Namespaces and Slurping JSON Data

Jun 29, 2020

Expectations
What I Learned Today
4Clojure Spree
Takeaways

Expectations

My overarching goal for Week 2 is to have a healthier learning schedule for myself. During Week 1, I was up at odd times finishing up my updates. Despite the progress I made, it felt unsustainable in the long term. Besides that, I also want to try building some small tools and utilities with Clojure to get experience working on real world problems rather than contrived exercises.
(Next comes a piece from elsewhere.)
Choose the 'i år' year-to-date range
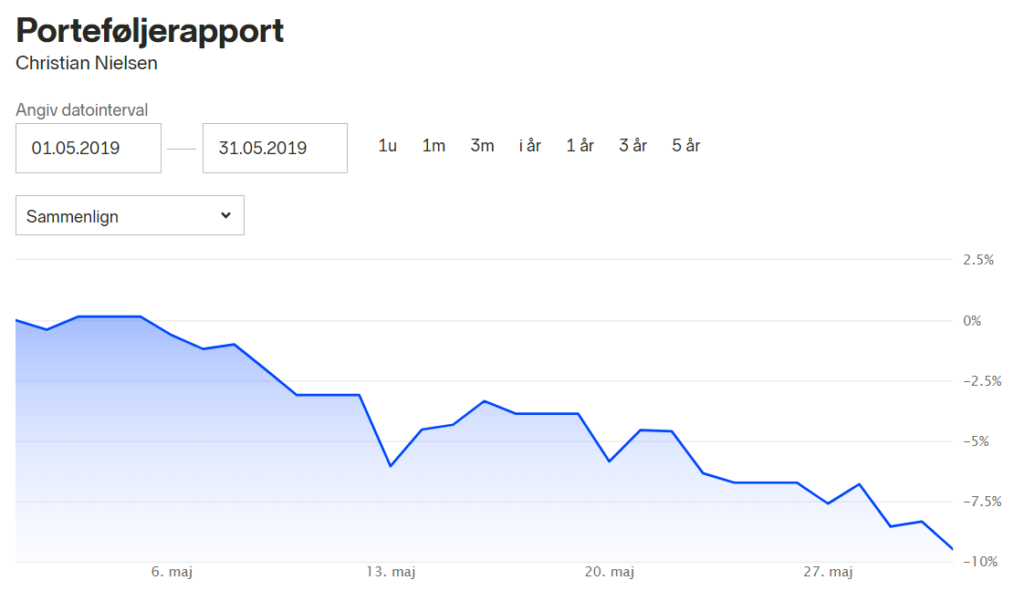This screenshot has height=601, width=1024. tap(530, 146)
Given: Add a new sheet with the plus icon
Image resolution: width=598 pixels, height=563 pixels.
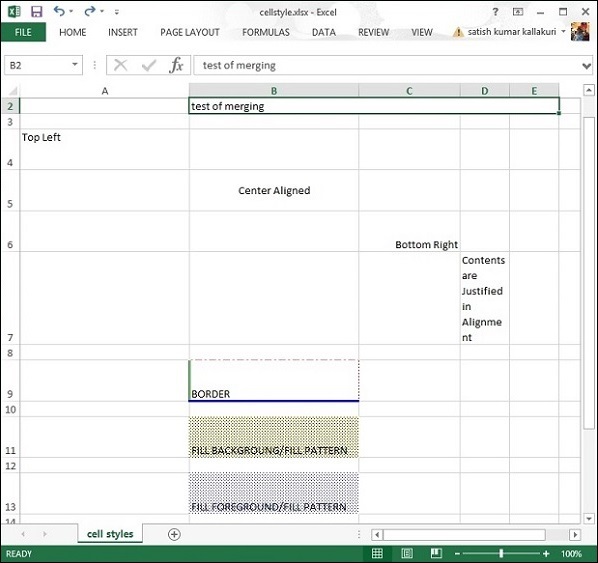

For today, I felt inspiration to work on 4Clojure problems after working on chapter 6. I also wanted to try to finish Chapter 7 (Namespaces, Test and Data) since it seemed like important practical knowledge that would have immediate benefits.

What I Learned Today

Chapter 7 was a very practical chapter dealing with code organization through namespaces, testing and working with JSON data.

Namespacing

Anyime we create a project with Lein, we are given a stub namespace with a single function. Namespaces always include clojure.core automatically so we can access to special forms, std lib functions and macros via their short names.

We can access a function in a different namespace by first requiring the namespace in the current ns defn and then using it’s fully qualified name:<namespace name>/<function name>. However, using the Fully Qualified name is annoying if we need to use it often. We can solve this a few ways:

Alias a Namespace - (ns user (:require [scratch.utils :as ut]))
Refer to a specific function or var from another namespace by it’s short name - (ns user (:require [scratch.utils :refer [foo]]))
Suck in every function from another namespace with :refer :all - (ns user (:require [scratch.utils :refer :all])). Doing this will allow us to use all functions from scratch.utils by invoking it’s short name. This can however cause confusion and potential namespace pollution.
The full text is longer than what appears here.